O Sistema Único de Saúde (SUS) no Brasil opera com um modelo de gestão tripartite, que envolve a União, os estados e os municípios na divisão de responsabilidades e financiamento. Essa estrutura é fundamental para garantir que os recursos cheguem aos serviços de saúde utilizados pela população, abrangendo desde a vacinação até atendimentos hospitalares de alta complexidade.
No financiamento da saúde pública, a União realiza repasses nacionais e define políticas estratégicas, enquanto os estados coordenam a rede regional de saúde e oferecem apoio aos municípios. Estes, por sua vez, são responsáveis pela execução direta da maioria dos serviços de saúde, como atendimentos em unidades de saúde.
Os recursos financeiros são majoritariamente transferidos por meio do modelo de “fundo a fundo”, onde valores do Fundo Nacional de Saúde são enviados aos fundos estaduais e municipais.

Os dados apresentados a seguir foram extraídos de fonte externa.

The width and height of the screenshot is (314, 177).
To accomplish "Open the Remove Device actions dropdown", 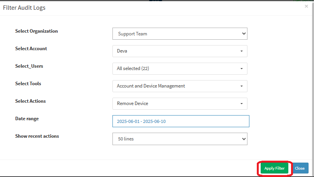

Essa dinâmica permite que o Governo do Estado organize e distribua os recursos de maneira eficiente, assegurando o suporte necessário para os atendimentos no SUS.

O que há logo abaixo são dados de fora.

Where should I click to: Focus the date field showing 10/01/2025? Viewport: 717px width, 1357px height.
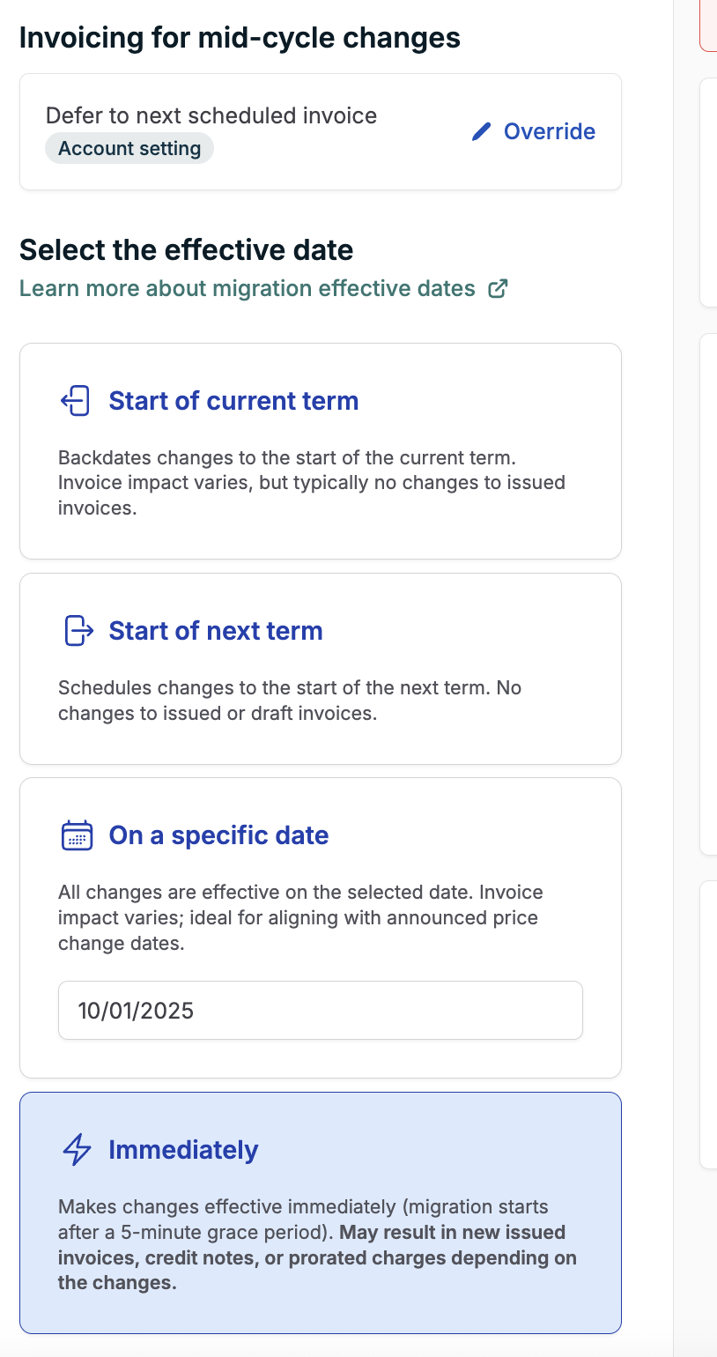tap(321, 1010)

Os investimentos em saúde abrangem diversas áreas, incluindo Unidades Básicas de Saúde (UBS), serviços de urgência e emergência, consultas, exames, cirurgias, programas de vacinação e a manutenção de hospitais. Em 2025, Mato Grosso do Sul destinou mais de R$ 2,95 bilhões para ações e serviços de saúde, sendo R$ 2,39 bilhões provenientes de recursos próprios do Estado, o que representa 12,26% da receita estadual.